Nang, his young widow, swears that her husband never involved other villagers and even kept his plans a secret from her.  On the day Kao died he told Nang that he was going fishing and departed with his throwing net; she assumed that he had only conventional fishing on his mind.

Nang didn’t hear the explosion that killed her husband, but when her neighbors heard the blast they followed the sound to a nearby pond and discovered Kao’s dismembered body; several friends ran to deliver the awful news to Nang and her parents.  Months have passed but Nang is still tormented by mental images of her husband’s wounds.  Her greatest regret is that Kao died alone before she could comfort him:

“My husband and I loved each other so much. We were always together; never apart.  He was just 27 years old.  I am 23.  If he had gotten sick, maybe with a fever, I would have taken care of him.  Nursed him.  Then, if he had died I would know that I had tried to help.  But to die like he did makes me so very sad because I couldn’t do anything to help or comfort him.  It was too fast.  Too sudden.”

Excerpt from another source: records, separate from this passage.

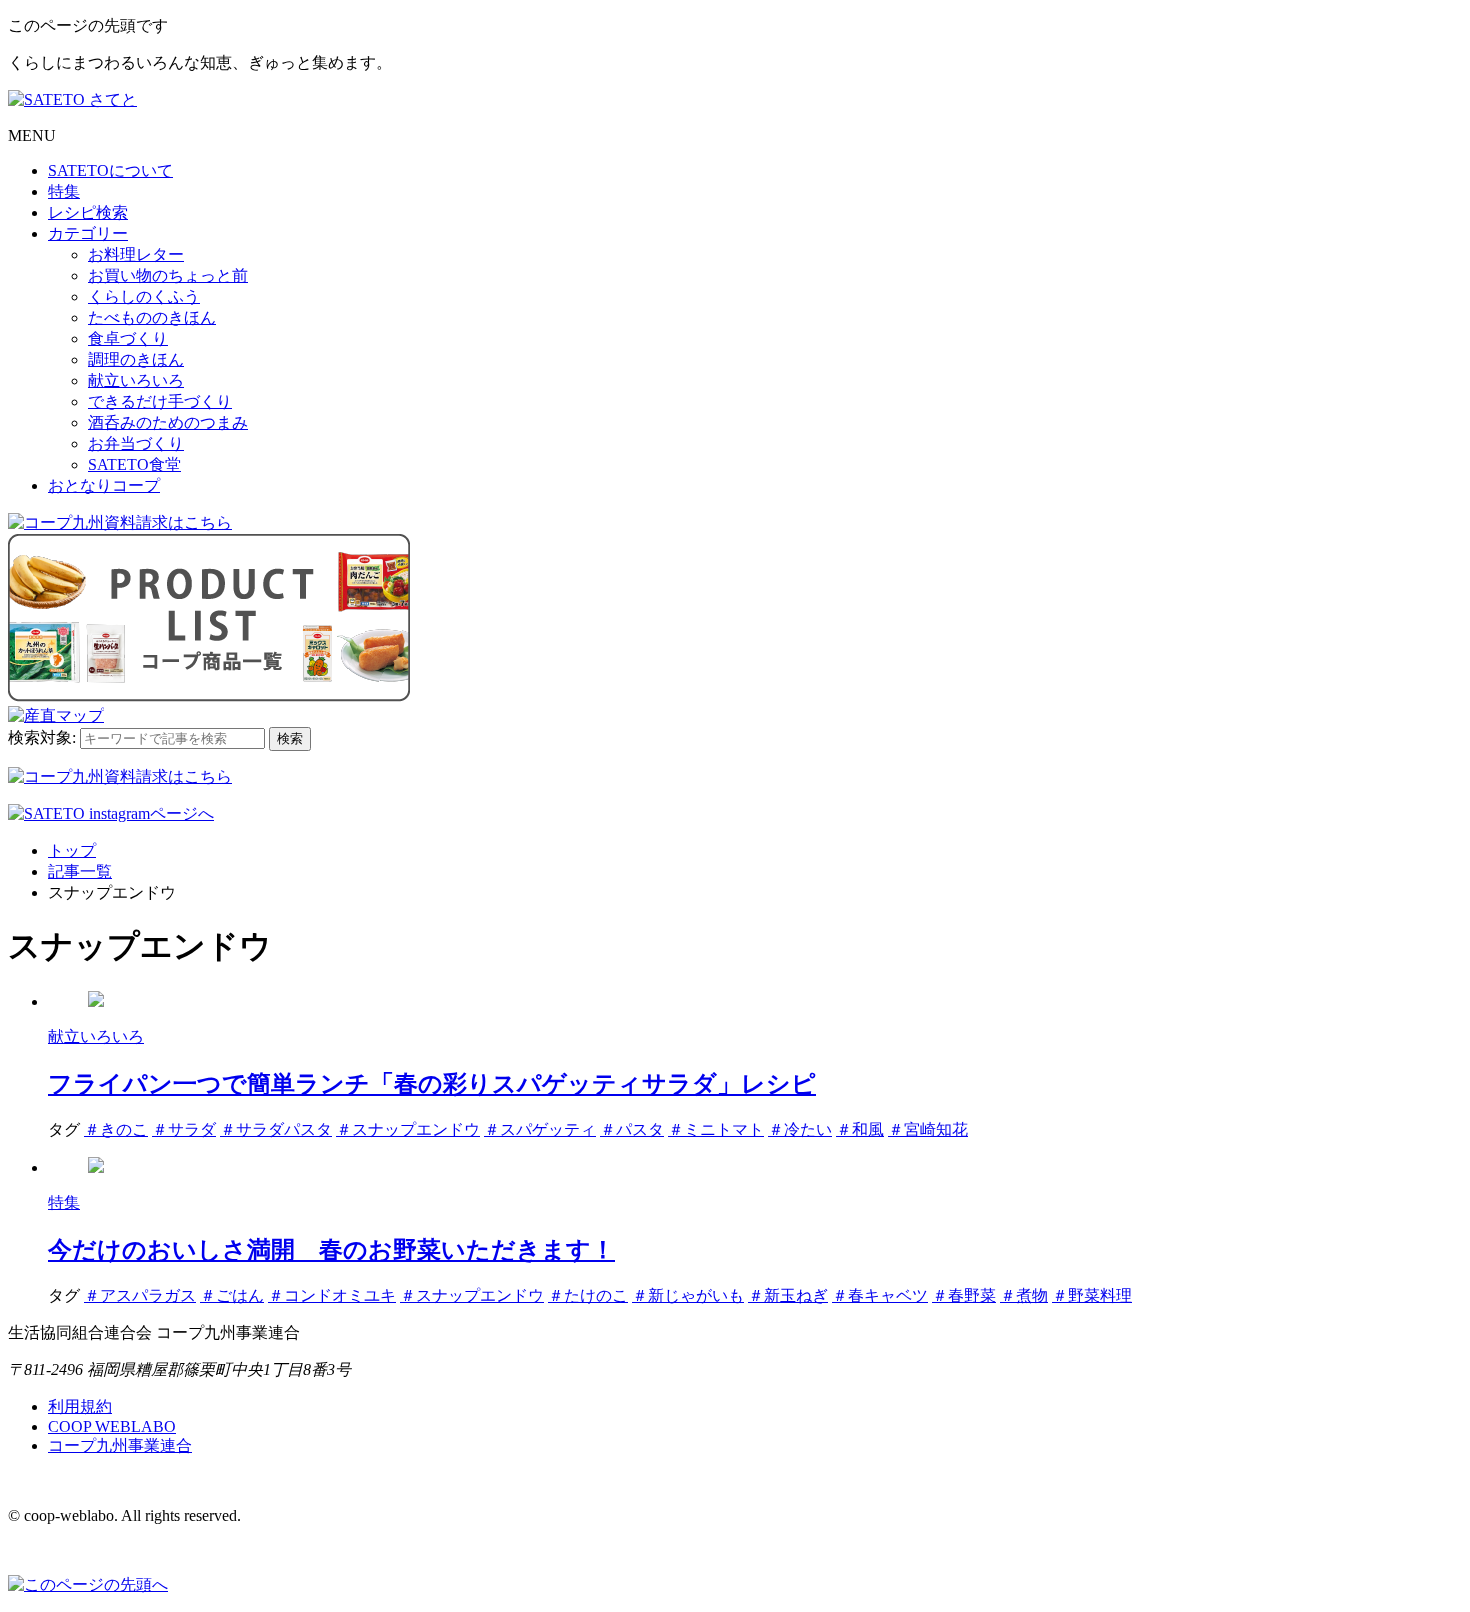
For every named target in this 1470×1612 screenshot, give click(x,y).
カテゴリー (88, 233)
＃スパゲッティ (540, 1129)
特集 (64, 191)
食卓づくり (128, 338)
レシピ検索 (88, 212)
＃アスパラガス (140, 1295)
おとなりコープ (104, 485)
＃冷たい (800, 1129)
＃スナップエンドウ (408, 1129)
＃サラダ (184, 1129)
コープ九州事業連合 (120, 1445)
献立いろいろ (136, 380)
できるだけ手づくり (160, 401)
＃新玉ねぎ (788, 1295)
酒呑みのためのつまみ (168, 422)
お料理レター (136, 254)
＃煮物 (1024, 1295)
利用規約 (80, 1406)
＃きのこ (116, 1129)
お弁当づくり (136, 443)
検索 (290, 738)
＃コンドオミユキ (332, 1295)
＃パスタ (632, 1129)
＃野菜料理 (1092, 1295)
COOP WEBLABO (112, 1426)
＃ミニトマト (716, 1129)
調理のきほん (136, 359)
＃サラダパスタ (276, 1129)
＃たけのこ (588, 1295)
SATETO (110, 170)
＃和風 (860, 1129)
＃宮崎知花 (928, 1129)
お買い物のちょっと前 (168, 275)
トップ (72, 850)
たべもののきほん (152, 317)
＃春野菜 (964, 1295)
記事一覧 (80, 871)
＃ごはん (232, 1295)
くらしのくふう (144, 296)
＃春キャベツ (880, 1295)
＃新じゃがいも (688, 1295)
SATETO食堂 (134, 464)
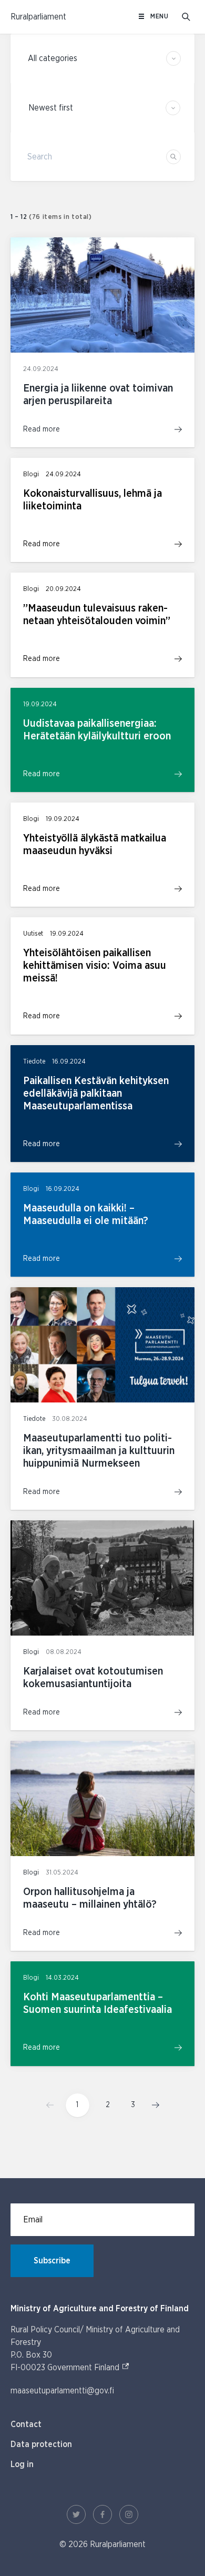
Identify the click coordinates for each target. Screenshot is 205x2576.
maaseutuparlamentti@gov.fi (62, 2391)
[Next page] (152, 2105)
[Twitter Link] (76, 2514)
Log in (22, 2464)
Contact (26, 2424)
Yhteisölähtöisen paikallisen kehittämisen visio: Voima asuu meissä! (94, 966)
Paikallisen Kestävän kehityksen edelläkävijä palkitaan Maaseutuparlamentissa (96, 1093)
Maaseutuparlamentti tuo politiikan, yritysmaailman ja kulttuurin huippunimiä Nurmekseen (99, 1451)
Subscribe (52, 2261)
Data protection (41, 2444)
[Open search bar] (186, 16)
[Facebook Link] (102, 2514)
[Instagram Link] (128, 2514)
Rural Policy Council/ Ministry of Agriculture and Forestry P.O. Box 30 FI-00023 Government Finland (95, 2349)
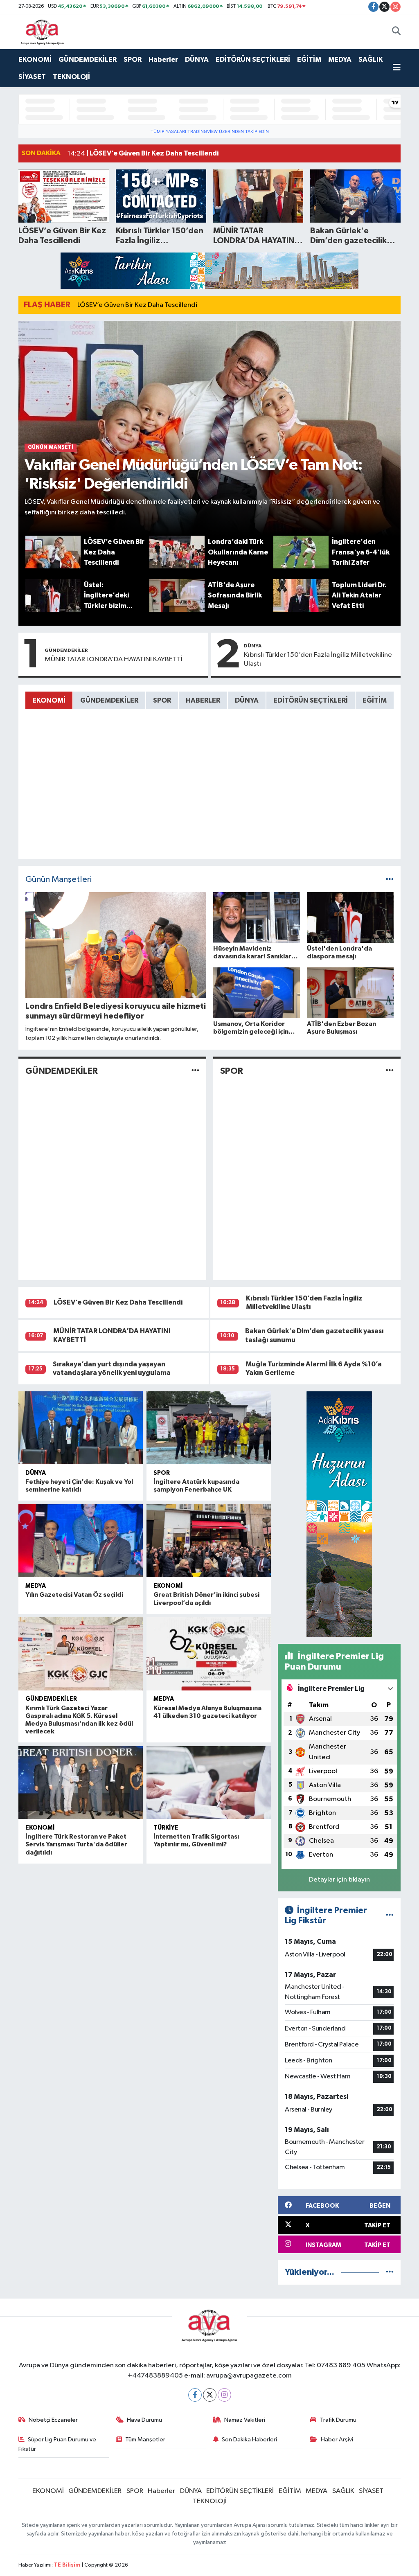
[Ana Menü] (397, 68)
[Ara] (396, 31)
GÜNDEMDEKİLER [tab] (109, 700)
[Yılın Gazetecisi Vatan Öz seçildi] (80, 1540)
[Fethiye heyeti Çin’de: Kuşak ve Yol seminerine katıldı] (80, 1427)
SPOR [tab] (162, 700)
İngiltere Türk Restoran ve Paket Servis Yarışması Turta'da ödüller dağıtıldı (76, 1844)
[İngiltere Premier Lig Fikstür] (390, 1915)
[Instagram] (224, 2395)
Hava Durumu (144, 2420)
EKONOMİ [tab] (48, 700)
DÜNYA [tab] (247, 700)
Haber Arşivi (337, 2439)
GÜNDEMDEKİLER (88, 59)
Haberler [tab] (203, 700)
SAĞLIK (370, 59)
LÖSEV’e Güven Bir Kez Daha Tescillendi (137, 305)
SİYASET (32, 76)
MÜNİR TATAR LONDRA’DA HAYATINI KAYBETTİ (113, 659)
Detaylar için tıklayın (339, 1879)
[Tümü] (390, 2272)
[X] (209, 2395)
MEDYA (339, 59)
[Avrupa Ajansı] (42, 31)
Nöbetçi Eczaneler (53, 2420)
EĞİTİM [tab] (375, 700)
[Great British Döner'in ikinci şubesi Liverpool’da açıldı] (208, 1540)
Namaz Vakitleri (244, 2420)
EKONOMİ (35, 59)
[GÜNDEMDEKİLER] (195, 1071)
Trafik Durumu (338, 2420)
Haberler (163, 59)
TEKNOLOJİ (71, 76)
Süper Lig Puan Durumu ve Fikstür (57, 2444)
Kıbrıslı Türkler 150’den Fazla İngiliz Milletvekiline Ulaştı (318, 659)
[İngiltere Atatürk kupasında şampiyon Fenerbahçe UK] (208, 1427)
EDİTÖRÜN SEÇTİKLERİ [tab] (310, 700)
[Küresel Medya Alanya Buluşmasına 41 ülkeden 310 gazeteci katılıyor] (208, 1653)
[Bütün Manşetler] (390, 879)
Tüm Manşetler (145, 2439)
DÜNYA (197, 59)
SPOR (133, 59)
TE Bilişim (67, 2565)
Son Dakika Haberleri (249, 2439)
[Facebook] (195, 2395)
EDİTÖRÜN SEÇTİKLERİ (253, 59)
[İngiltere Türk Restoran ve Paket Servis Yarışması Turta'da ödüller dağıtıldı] (80, 1782)
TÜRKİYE (165, 1828)
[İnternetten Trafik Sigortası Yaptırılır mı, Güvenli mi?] (208, 1782)
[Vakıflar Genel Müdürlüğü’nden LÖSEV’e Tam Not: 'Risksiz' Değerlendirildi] (209, 428)
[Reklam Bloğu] (209, 270)
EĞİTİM (309, 59)
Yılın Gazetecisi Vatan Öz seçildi (74, 1594)
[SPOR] (390, 1071)
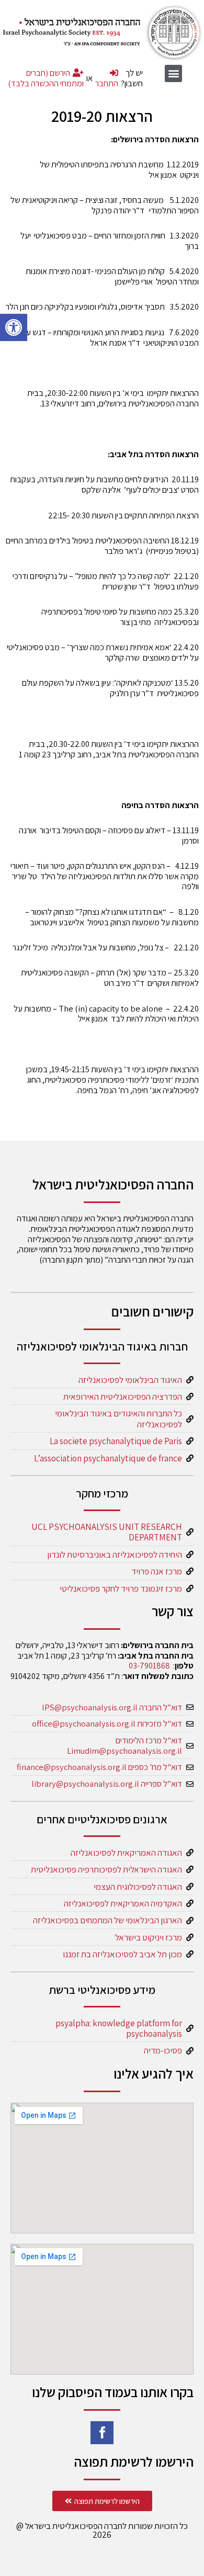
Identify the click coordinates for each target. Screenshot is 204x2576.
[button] (13, 327)
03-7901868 (149, 1665)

Nang’s mother, Huang, understands the shock that her daughter experienced and the images that disturb her.  The event brings back painful memories of a time earlier in life when another relative was killed while fishing:

“I used to live in Savannakhet Province”, Huang told me.  “My sister got married to a young man from this village.  When she moved to Nakai Tai, I moved here too, so I could be close to her.  We were very poor”.

“My sister’s husband tried fishing with bombs made from the explosive he got from UXO.  The first time he tried, he threw a bomb in the river and got a whole boatful of fish.  The boat was full!  That was the first time.  But the next time he was killed along with two other people in the boat.  That left my sister alone to take care of her children.”

It doesn’t take much ingenuity to make a fishing bomb.  People use a discarded tin can for the casing.  (The shiny cans that evaporated milk comes in are preferred; with labels removed, they glitter in the water and attract fish).  In America, the most challenging step in making a bomb would be acquiring explosive.  In Laos, TNT and other explosives are abundantly available if a person accepts the risk of fiddling with old ordnance.

Regretfully, many villages have a local “bomb expert” who boasts of knowing how to safely crack into ordnance; members of this guild kill themselves now and then but not frequently enough to extinguish the practice.  Detonators aren’t hard to come by either.  Bomb makers acquire purloined blasting caps and fuses on the black market from soldiers, miners, or highway construction crews.

Eliminating the practice of bomb fishing is an uphill struggle for those of us who teach UXO safety and awareness.  We have several realities working against us.  Fact one: the countryside is impregnated with ordnance, making the materials that people need readily available.  Fact two: the rivers teem with fish and bombs yield a greater harvest than any other technology.  Fact three: the villages are full of impoverished people who need both food and money.  In the face of these realities, only our ongoing efforts at education offer hope of changing habits and saving lives.